Mozilla Firefox 3 Alpha 3 Released with APNG Support

This article was written on March 24, 2007 by CyberNet.

Firefox 3 Alpha 3

It’s here! People were wondering where Mozilla’s next milestone was for Firefox 3 and it has finally come. This release, like other Alphas, are geared towards developers and don’t really include much that casual users would find exciting. Here’s what’s new according to the release notes:

  • Animated PNG (APNG) images are now supported.
  • The DOM clientLeft and clientTop attributes are now supported.
  • Introduced support for <link rel="offline-resource">, which puts resources into the browser’s offline cache. This allows a web application to ensure that its resources are available in the cache when the browser goes into offline mode. See Marking Resources for Offline Use for further details on offline support.
  • Improved precision of layout and scaling across a wide range of screen and printer resolutions.
  • Implemented cycle collection in XPCOM, which detects cases where two released objects hold one another, but neither is held by anyone else. In this scenario, both objects can safely be purged. Previously, the holds each has on the other would have prevented them from being purged.
  • Added support for the HttpOnly cookie attribute, which marks a cookie as readable only by the server and not by client-side scripts.
  • Added a new preference, “Warn me when web sites try to redirect or reload the page”, which notifies the user when the page specifies HTTP-EQUIV=refresh.

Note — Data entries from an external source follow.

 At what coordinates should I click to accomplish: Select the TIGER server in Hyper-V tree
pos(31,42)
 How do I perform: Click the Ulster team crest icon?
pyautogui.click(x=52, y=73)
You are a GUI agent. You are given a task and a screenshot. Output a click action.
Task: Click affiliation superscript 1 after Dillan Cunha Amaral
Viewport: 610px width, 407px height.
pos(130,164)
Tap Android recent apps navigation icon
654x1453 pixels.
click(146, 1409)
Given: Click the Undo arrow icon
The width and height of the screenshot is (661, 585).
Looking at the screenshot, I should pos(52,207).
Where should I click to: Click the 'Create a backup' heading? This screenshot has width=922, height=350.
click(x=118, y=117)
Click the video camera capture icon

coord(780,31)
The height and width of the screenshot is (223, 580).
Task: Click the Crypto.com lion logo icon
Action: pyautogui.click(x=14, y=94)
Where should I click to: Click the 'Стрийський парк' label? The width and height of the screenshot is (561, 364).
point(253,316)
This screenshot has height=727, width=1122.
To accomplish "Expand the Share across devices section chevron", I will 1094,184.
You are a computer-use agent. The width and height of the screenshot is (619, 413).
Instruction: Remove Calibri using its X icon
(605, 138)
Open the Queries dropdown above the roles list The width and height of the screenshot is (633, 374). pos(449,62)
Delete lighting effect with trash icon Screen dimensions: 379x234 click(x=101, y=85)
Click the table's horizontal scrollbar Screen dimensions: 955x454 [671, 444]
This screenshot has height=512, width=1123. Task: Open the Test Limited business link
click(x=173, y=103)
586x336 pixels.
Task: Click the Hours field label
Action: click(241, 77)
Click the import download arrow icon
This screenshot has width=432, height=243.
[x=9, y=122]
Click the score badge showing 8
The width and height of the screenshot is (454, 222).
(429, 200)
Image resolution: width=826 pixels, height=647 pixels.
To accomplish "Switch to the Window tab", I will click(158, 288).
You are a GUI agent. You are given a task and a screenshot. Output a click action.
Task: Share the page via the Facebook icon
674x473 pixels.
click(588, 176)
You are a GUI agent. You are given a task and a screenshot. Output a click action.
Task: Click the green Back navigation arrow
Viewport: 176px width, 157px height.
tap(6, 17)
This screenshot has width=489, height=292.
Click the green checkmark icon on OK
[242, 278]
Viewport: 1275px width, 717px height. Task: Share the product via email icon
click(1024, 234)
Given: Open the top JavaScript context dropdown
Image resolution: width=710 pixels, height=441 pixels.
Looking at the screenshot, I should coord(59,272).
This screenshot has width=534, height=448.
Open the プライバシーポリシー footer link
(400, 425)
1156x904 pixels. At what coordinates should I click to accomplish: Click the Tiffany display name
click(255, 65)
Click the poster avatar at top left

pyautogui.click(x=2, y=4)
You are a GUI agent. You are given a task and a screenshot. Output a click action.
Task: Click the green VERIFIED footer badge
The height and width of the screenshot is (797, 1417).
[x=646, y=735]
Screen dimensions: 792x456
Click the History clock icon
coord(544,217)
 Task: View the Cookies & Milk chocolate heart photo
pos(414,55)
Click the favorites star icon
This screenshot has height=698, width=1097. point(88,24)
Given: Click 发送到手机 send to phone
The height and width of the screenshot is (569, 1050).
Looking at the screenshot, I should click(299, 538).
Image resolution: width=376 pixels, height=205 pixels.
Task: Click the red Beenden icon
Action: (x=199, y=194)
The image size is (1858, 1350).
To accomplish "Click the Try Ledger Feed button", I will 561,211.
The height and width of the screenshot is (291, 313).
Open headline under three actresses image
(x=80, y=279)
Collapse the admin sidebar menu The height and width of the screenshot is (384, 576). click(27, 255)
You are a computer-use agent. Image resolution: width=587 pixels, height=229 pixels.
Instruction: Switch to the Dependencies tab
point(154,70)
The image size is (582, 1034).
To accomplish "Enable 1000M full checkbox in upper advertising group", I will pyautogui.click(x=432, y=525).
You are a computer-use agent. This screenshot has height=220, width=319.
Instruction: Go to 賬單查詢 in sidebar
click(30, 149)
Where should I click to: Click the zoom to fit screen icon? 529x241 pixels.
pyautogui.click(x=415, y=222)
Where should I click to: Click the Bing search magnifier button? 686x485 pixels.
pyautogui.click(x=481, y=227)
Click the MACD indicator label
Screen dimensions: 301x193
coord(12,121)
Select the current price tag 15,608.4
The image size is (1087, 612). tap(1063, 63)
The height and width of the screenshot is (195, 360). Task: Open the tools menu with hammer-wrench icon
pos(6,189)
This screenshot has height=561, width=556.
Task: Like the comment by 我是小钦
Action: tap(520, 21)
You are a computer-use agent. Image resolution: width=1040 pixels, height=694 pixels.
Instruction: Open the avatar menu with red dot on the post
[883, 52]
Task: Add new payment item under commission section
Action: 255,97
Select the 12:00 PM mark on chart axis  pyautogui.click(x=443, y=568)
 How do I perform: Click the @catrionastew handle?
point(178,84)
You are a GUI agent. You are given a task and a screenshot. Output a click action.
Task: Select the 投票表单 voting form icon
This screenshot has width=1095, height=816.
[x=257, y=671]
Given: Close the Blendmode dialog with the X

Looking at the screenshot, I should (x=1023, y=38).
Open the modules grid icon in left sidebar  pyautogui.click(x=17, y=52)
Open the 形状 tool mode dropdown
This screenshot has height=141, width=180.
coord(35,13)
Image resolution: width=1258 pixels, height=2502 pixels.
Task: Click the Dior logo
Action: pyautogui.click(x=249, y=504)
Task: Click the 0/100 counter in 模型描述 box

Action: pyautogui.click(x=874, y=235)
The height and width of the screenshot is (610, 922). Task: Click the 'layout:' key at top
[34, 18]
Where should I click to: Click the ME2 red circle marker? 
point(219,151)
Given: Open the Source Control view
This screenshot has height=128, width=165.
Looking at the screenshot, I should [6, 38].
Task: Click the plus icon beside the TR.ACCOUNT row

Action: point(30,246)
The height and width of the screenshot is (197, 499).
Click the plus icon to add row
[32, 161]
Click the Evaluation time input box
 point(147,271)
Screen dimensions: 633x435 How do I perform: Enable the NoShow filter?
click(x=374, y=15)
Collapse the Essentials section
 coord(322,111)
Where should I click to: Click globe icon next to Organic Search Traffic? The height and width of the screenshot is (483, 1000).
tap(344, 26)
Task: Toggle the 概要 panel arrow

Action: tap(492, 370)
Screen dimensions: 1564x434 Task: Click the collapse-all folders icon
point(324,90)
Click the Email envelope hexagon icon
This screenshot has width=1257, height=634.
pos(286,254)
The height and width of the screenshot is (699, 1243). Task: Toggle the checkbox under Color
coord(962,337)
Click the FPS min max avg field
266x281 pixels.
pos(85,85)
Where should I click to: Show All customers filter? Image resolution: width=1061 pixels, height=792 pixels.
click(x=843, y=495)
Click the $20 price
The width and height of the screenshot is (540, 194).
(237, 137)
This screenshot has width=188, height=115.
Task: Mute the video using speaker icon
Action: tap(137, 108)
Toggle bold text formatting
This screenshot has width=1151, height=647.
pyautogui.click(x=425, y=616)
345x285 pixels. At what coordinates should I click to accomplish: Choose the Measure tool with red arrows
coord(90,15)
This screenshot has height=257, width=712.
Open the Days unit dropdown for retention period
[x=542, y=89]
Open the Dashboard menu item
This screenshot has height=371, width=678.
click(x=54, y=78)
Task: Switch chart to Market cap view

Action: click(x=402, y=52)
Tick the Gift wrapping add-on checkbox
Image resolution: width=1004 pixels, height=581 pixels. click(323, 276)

The APNG’s (Wikipedia article) are new and is something that could change how we see animated images on the Internet. Animated GIF’s have been around for quite awhile but their quality does not match the advancements made to date. There are some examples of APNG’s (example 1, example 2, example 3, example 4, example 5, example 6), but they only work with the latest nightly releases of Firefox 3, and not with Alpha 3.

Since the images contain many more colors than animated GIF’s, it is only expected that the files would be much larger…and they are. The other thing that came to mind was whether these would start to become popular. Sure they are higher quality, but at this point very few people would create APNG’s because they are not supported across all browsers. I guess Mozilla is the first one stepping up and they’re probably hoping that other browser would soon add APNG support as well.

I had already found the feature to notify users of a redirect and mentioned that here along with providing screenshots. It is a great feature from a security standpoint but a lot of sites use redirects, such as Gmail when clicking on links in emails, which can make this feature annoying. As of right now they don’t have a whitelist option which would make it easier to approve common sites, but hopefully that is something that they add…just like they have for approving popups.

Lastly, I have put together a portable version which you can download below. This will make it easy for you to play with it, see what’s been happening, possibly test your own sites to make sure they still look okay, and then go back to your primary browser.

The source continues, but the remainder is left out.